Records supplied:
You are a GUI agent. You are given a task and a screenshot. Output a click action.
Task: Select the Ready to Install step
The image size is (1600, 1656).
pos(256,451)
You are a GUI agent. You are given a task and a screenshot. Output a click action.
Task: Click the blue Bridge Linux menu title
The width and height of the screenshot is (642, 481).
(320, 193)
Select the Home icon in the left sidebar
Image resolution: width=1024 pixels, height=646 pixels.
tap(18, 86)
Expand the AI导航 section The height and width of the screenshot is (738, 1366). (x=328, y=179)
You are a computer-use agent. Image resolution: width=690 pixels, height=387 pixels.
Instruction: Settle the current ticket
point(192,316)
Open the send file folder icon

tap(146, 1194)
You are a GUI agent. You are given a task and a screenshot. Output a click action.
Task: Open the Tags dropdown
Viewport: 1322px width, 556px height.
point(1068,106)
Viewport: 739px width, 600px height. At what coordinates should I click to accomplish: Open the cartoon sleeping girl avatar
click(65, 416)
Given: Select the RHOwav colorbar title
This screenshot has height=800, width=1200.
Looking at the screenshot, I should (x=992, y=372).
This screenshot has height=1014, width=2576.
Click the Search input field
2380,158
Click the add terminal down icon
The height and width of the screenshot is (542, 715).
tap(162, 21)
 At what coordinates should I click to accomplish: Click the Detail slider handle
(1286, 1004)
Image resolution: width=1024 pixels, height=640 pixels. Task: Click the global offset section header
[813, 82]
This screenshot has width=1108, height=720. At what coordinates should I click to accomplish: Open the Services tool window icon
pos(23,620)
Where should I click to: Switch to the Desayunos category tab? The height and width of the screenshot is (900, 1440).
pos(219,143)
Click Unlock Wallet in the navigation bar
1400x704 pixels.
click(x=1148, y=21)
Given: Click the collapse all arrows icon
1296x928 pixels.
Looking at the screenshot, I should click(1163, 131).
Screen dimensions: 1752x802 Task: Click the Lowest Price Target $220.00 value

Problem to work on:
Every line from the one containing "Click Unlock Wallet in the navigation bar" through the end of the data must be repeated exactly, and no other line.

Solution for this exercise:
Click Unlock Wallet in the navigation bar
1400x704 pixels.
click(x=1148, y=21)
Given: Click the collapse all arrows icon
1296x928 pixels.
Looking at the screenshot, I should click(1163, 131).
Screen dimensions: 1752x802 Task: Click the Lowest Price Target $220.00 value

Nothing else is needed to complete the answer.